Question:
Consider the following class:
struct Type {
int a, b, c;
int& ref;
Type(int m) : a(m), b(m), c(m), ref(a) { }
Type(const Type& ot) : a(ot.a), b(ot.b), c(ot.c), ref(a) { }
} obj;
Here we have the sizeof(Type) is 24 . However obj.ref can always and in any situation/context be replaced by obj.a , making the reference resolvable at compile time and making it useless to store the 8 bytes of the reference in the object (and the 4 of padding) . Ideally the sizeof(Type) can be 12 (only the three int s).
Can a compiler perform this optimization while strictly following the rules of the standard? Why? Is there any situation where this optimization would be incorrect?

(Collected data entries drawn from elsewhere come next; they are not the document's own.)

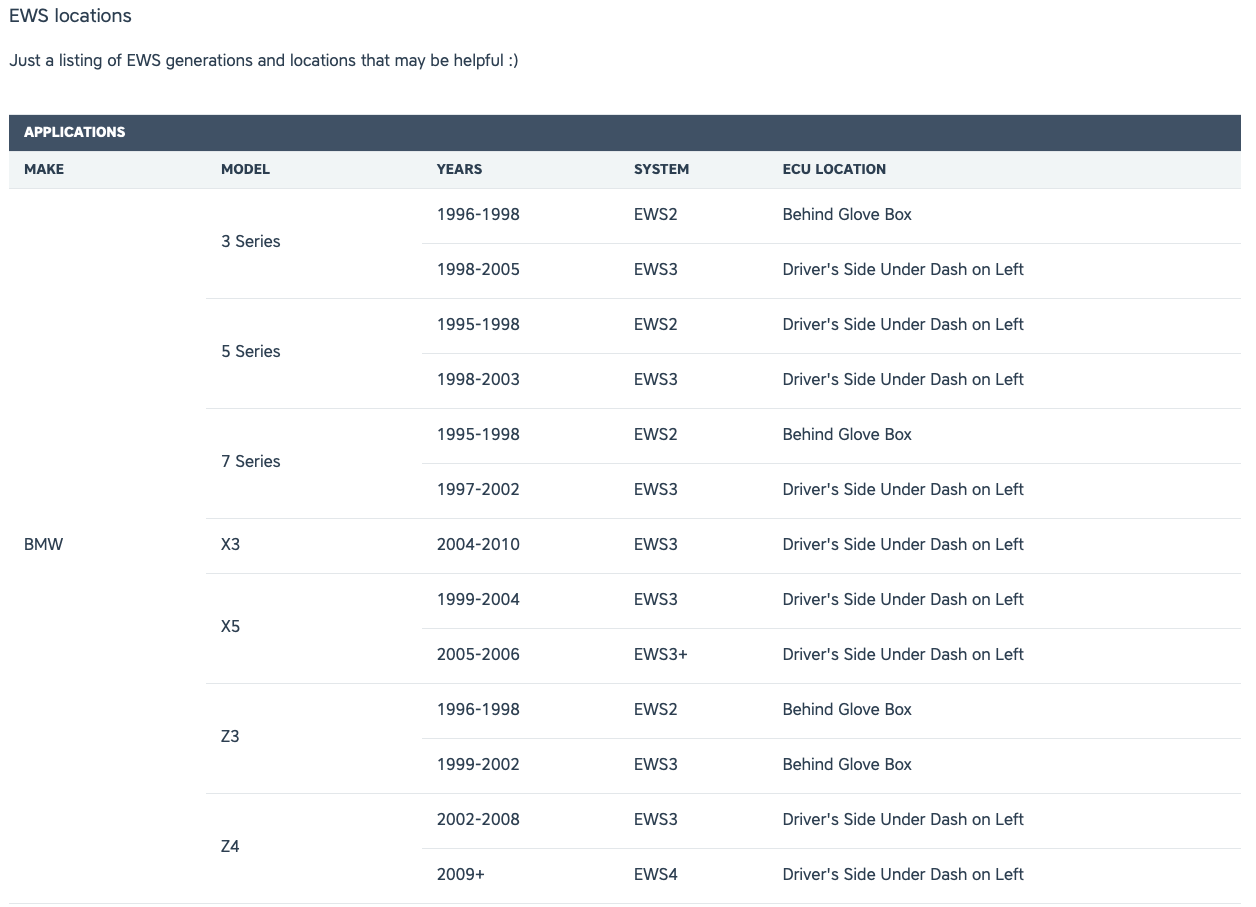Select the EWS4 system cell
The height and width of the screenshot is (907, 1256).
point(655,874)

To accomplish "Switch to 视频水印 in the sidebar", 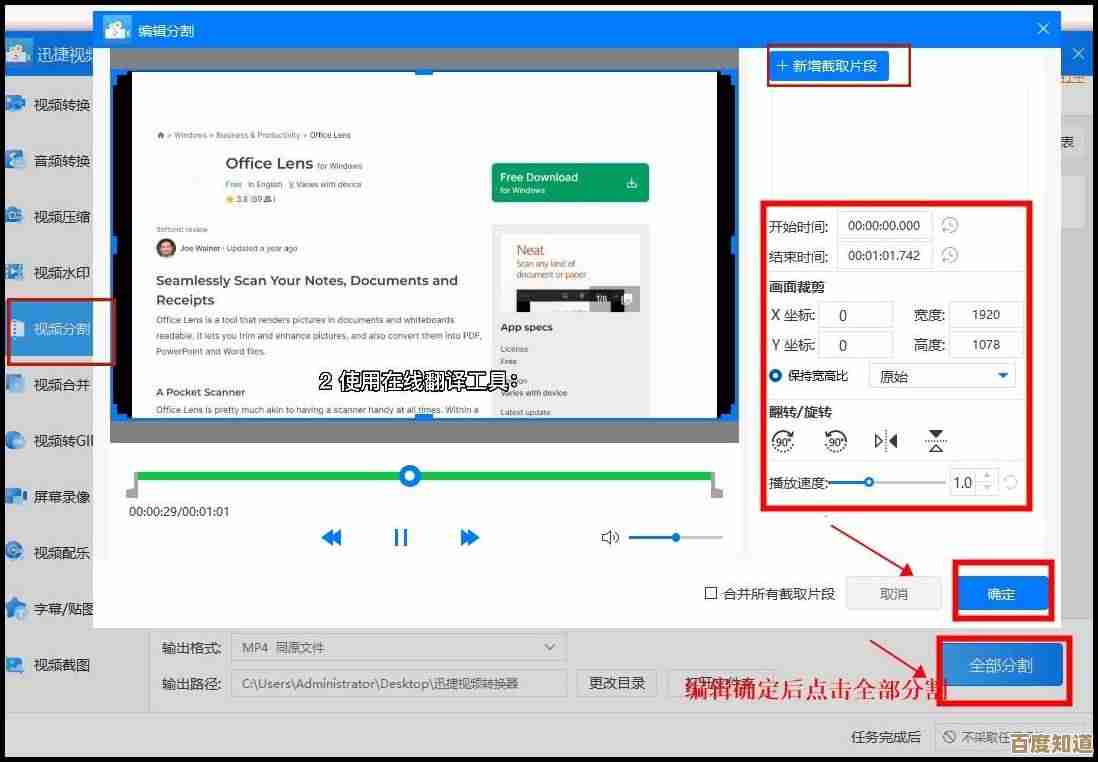I will [x=60, y=272].
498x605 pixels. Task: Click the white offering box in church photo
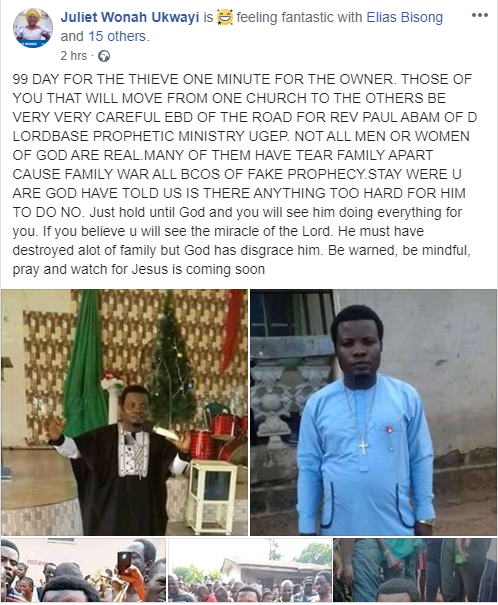coord(211,496)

Demonstrate with an example that produces different behavior with/without the optimization.
Answer:
First, the standard states the following in section 8.3.2, paragraph 4:
It is unspecified whether or not a reference requires storage.
So a compiler is free to omit the allocation of a reference whenever that doesn't change the program's behavior. Object size can be 12 .
In the case of the question, the optimization will be valid if and only if the compiler can prove that obj.ref always results in obj.a , that is, any construction of a reference in obj.ref will be done in such a way that it "points" to obj.a .
References receive an object on startup and cannot be changed until destruction. If a reference is a member, then it has its lifetime equal to the lifetime of the object that contains it, so the only place where it's legal to initialize a reference is at object initialization, this is in the constructor initialization list.
If the compiler can see all the constructors in the class definition and if they all initialize the reference the same way (to a member of the object itself), then there is no way the reference will ever reference another object. So the optimization is valid for the example in the question.